TOI spent a couple of hours with the experts at the control room on Monday.

The corporation has four control rooms. Two in Ripon Buildings and two in Amma Maligai. In Ripon Buildings, the one that addresses the health issue is headed by city health officer (CHO) Dr Jagadeesan. It takes stock of the overall cases in the city, data crunching, analysis and strategy with more than 50 people working in a room without air-conditioning. The other one handles issues regarding relief work.

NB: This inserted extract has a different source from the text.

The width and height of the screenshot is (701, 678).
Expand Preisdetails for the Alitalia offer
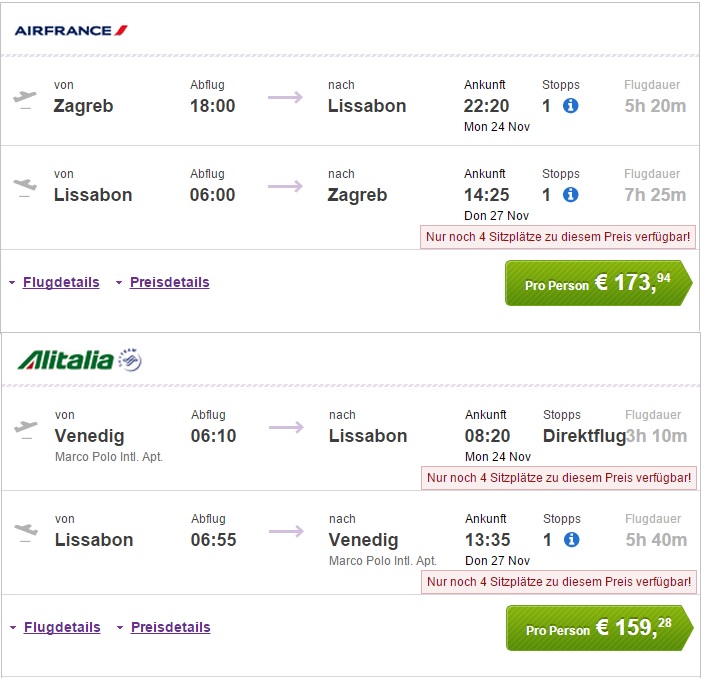(170, 628)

Selvaraj’s team pieces together information on every case in the city. They follow certain operation procedures, one of which is ‘recall method’. For instance, a patient who has tested positive isn’t called on the same day. “He will be overwhelmed and hence we give him time to relax,” Xavier says. The next day, the team calls his contacts, asking questions about where all the patient has travelled, people he was in touch with and zeroing on his neighbours.
To find out the source of infection the doctors ask when he first started developing symptoms and the places he went to 14 days ago. Each doctor in the control room handles around 15 patients at every shift; each patient has a minimum of 25 contacts. That translates into 375 calls per shift.
If a frontline worker tests positive, the team traces out the places she might have visited using her movement registry and even call up tea stalls in the area.
A separate team follows up on patients admitted to the Covid care centres, checking on their health every day on a tele-appointment basis. A cyber cell team is also deployed to trace out movements of the patient based on call records, location and history.